Reactions: EyeCandy! 4 | Way Cool 2


----------



## NYWoodturner (Jul 27, 2015)

Nice pour Tony. Still nailing those swirls. Well done

Reactions: Thank You! 1 | Agree 1


----------



## manbuckwal (Jul 27, 2015)

Lookgin good !

Reactions: Thank You! 1


----------



## CWS (Jul 27, 2015)

very nice!!!!!!!!!!!!!!!!
Curt

Reactions: Thank You! 1


----------



## ripjack13 (Jul 27, 2015)

Very cool Tony...have you tried to make a red white and blue one yet?


----------



## Tclem (Jul 27, 2015)

ripjack13 said:


> Very cool Tony...have you tried to make a red white and blue one yet?


Yes. I have made one or two. I have some red and white poured now but think I poured to soon. Red tends to soak up the white in my opinion if you pour to soon

Reactions: Agree 1


----------



## ripjack13 (Jul 27, 2015)

Ah...nice. does it turn pink? Or a lighter color red?


----------



## Tclem (Jul 27, 2015)

ripjack13 said:


> Ah...nice. does it turn pink? Or a lighter color red?
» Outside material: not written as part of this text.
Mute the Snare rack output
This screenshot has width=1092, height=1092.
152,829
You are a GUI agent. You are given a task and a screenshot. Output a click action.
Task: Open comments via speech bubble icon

Yes and no. If to much red in it the white will kinda be in the center of the blank from one or two I turned. If a little red dye then yes it will turn pinkish. I usually wait to pour until it starts to get but I have got in a hurry and poured to quick. The pink ones I did were on purpose and I used less red than normal. The one with the white in the middle was an accident.

Reactions: Like 1


----------



## Sprung (Jul 27, 2015)

Nice work, Tony. I'll agree with you on the blue and white - I like them too and look forward to hopefully seeing pics of a couple of them turned.

Reactions: Thank You! 1


----------